Find the line holding "This screenshot has width=1108, height=833." in the entries below. Give it again exactly, along with every line after it up to and including the line holding "Click the Home".

START Information

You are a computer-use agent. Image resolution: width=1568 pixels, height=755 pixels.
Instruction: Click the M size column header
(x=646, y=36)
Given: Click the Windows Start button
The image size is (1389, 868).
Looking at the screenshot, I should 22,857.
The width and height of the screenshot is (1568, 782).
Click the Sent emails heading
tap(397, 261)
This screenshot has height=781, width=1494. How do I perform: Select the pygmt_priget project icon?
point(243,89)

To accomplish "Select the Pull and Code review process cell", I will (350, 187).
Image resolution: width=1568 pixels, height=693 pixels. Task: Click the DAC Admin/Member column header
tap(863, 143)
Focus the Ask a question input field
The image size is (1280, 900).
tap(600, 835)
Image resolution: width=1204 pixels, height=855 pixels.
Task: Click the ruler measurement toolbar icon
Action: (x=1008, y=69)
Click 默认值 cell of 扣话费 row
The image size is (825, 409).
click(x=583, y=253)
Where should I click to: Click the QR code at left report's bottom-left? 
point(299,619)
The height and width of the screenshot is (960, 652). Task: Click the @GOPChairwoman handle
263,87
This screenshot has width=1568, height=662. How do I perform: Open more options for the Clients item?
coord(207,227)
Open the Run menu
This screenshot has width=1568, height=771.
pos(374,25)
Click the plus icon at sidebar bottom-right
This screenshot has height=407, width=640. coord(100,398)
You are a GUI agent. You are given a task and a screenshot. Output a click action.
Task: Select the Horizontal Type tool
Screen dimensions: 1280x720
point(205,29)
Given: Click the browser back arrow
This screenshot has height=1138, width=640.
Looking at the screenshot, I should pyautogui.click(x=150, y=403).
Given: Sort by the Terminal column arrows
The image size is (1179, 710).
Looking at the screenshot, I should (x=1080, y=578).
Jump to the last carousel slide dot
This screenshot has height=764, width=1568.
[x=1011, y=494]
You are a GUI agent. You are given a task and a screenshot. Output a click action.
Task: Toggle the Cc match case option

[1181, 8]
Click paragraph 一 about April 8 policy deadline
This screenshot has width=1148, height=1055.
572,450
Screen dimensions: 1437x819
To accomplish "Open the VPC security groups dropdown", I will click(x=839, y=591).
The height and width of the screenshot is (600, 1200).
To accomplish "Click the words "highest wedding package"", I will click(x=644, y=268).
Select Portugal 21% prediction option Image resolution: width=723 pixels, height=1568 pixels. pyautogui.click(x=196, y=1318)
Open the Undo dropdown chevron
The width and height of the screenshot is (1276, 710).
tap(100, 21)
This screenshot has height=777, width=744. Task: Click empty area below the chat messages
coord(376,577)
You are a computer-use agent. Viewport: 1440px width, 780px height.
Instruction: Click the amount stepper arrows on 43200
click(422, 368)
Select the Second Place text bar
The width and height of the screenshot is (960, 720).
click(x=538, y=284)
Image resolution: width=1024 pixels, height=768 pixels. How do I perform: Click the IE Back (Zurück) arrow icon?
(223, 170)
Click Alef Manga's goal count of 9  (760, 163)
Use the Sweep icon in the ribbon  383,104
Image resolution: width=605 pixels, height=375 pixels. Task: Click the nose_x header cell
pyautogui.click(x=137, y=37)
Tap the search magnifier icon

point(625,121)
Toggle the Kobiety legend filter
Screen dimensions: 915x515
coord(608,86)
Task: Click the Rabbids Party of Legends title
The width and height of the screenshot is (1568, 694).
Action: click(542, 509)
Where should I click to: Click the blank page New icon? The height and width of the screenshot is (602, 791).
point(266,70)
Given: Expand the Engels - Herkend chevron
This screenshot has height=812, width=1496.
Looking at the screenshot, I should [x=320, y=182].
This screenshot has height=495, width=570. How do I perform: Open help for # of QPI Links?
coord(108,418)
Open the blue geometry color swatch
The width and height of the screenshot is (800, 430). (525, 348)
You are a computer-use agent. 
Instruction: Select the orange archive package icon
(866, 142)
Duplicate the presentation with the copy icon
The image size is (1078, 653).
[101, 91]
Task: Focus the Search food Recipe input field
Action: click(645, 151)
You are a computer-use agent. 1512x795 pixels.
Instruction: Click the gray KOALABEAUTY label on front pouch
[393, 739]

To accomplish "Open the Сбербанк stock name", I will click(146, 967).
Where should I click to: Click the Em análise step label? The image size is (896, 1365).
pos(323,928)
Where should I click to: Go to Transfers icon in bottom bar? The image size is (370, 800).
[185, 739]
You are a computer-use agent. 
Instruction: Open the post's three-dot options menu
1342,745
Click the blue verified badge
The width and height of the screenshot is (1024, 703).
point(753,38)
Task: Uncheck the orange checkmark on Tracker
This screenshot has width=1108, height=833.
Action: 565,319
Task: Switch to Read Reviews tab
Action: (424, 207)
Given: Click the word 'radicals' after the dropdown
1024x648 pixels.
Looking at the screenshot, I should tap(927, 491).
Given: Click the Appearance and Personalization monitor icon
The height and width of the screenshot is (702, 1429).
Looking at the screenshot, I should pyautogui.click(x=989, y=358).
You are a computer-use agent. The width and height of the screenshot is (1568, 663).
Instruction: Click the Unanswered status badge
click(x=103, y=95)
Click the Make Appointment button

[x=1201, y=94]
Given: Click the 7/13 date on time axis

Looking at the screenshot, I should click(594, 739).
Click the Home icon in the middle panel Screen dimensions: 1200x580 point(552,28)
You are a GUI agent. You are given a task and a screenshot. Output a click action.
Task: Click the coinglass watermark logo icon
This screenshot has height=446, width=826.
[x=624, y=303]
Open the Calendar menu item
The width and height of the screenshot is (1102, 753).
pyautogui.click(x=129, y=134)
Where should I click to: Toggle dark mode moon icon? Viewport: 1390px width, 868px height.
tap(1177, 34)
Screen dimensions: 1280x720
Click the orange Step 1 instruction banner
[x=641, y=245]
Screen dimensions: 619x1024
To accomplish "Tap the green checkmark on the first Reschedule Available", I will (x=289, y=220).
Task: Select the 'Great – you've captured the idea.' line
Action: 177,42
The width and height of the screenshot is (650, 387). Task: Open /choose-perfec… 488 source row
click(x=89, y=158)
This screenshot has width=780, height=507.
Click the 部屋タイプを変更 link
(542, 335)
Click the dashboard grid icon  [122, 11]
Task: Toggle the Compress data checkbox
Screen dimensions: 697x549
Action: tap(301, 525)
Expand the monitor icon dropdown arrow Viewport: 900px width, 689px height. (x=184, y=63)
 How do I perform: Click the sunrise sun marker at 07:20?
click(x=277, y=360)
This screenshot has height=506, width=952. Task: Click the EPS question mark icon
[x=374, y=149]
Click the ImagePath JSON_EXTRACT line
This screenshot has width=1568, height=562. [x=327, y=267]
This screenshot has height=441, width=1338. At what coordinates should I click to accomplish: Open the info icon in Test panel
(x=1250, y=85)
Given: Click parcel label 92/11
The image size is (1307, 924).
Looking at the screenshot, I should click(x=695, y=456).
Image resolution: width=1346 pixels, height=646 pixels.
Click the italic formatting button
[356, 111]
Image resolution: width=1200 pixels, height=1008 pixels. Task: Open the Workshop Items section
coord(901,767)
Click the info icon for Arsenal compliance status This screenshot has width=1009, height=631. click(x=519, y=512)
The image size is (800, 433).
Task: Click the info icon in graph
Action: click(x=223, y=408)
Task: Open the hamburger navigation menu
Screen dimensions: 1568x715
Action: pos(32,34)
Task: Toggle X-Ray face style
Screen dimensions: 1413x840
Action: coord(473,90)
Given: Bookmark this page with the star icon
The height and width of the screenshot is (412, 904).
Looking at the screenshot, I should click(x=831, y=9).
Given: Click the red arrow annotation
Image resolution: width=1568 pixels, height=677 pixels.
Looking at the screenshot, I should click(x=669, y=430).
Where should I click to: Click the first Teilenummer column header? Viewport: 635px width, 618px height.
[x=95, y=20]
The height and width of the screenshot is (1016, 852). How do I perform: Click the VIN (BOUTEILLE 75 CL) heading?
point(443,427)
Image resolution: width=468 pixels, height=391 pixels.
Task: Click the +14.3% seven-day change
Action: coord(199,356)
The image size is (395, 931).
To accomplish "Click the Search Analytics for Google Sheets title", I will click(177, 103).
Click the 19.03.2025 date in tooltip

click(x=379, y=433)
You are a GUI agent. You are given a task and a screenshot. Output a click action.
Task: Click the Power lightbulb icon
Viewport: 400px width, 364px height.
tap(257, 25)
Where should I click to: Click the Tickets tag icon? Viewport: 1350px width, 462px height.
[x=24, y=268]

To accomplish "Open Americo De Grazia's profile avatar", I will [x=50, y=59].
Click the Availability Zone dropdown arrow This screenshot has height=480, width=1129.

END Information

> _Response below_:
This screenshot has width=1108, height=833.
Action: 565,319
Task: Switch to Read Reviews tab
Action: (424, 207)
Given: Click the word 'radicals' after the dropdown
1024x648 pixels.
Looking at the screenshot, I should tap(927, 491).
Given: Click the Appearance and Personalization monitor icon
The height and width of the screenshot is (702, 1429).
Looking at the screenshot, I should pyautogui.click(x=989, y=358).
You are a computer-use agent. The width and height of the screenshot is (1568, 663).
Instruction: Click the Unanswered status badge
click(x=103, y=95)
Click the Make Appointment button

[x=1201, y=94]
Given: Click the 7/13 date on time axis

Looking at the screenshot, I should click(594, 739).
Click the Home icon in the middle panel Screen dimensions: 1200x580 point(552,28)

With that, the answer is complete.